BEGIN DATA FOR PROCESSING

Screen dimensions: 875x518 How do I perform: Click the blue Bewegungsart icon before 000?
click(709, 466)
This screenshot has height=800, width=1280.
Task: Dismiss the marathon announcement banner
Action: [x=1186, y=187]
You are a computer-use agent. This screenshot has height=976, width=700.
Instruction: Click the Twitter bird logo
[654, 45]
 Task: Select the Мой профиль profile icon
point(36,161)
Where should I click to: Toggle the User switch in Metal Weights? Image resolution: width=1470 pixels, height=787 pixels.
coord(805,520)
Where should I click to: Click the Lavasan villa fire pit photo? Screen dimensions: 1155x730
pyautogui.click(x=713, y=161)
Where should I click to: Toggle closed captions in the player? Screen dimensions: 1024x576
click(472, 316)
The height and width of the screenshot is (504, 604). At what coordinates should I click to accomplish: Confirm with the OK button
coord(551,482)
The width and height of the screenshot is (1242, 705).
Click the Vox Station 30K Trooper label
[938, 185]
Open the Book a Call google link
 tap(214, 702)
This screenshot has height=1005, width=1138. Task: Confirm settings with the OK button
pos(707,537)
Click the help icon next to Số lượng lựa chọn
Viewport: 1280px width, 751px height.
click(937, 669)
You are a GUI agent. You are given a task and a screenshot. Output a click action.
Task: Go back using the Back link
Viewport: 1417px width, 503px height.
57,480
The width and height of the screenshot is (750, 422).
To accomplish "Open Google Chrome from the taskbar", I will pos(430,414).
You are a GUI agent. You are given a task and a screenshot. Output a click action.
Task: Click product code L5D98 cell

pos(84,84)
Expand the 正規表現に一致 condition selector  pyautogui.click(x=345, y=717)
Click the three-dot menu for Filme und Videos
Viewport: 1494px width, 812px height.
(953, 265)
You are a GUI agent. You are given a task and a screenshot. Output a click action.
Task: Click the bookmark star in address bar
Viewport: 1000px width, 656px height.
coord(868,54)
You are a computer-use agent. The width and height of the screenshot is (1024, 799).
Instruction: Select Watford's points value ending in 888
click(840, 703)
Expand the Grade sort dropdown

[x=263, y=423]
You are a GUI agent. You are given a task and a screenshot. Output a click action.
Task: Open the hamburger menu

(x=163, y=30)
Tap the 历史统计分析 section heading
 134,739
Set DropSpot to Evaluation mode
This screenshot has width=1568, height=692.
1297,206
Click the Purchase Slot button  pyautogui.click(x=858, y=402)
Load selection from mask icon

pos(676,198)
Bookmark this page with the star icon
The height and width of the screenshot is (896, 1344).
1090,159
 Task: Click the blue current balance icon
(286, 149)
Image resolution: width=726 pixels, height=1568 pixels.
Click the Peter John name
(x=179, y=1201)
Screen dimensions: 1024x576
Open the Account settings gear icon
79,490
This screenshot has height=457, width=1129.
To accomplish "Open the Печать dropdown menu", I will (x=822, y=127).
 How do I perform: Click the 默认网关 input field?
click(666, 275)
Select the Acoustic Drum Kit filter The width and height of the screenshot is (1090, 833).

END DATA FOR PROCESSING

**TASK TO CARRY OUT**
Give the lines of the material above again, exactly, from its first line through the line that contains "The width and height of the screenshot is (1242, 705)." and no further.

**SOLUTION TO THIS EXERCISE**
Screen dimensions: 875x518 How do I perform: Click the blue Bewegungsart icon before 000?
click(709, 466)
This screenshot has height=800, width=1280.
Task: Dismiss the marathon announcement banner
Action: [x=1186, y=187]
You are a computer-use agent. This screenshot has height=976, width=700.
Instruction: Click the Twitter bird logo
[654, 45]
 Task: Select the Мой профиль profile icon
point(36,161)
Where should I click to: Toggle the User switch in Metal Weights? Image resolution: width=1470 pixels, height=787 pixels.
coord(805,520)
Where should I click to: Click the Lavasan villa fire pit photo? Screen dimensions: 1155x730
pyautogui.click(x=713, y=161)
Where should I click to: Toggle closed captions in the player? Screen dimensions: 1024x576
click(472, 316)
The height and width of the screenshot is (504, 604). At what coordinates should I click to accomplish: Confirm with the OK button
coord(551,482)
The width and height of the screenshot is (1242, 705).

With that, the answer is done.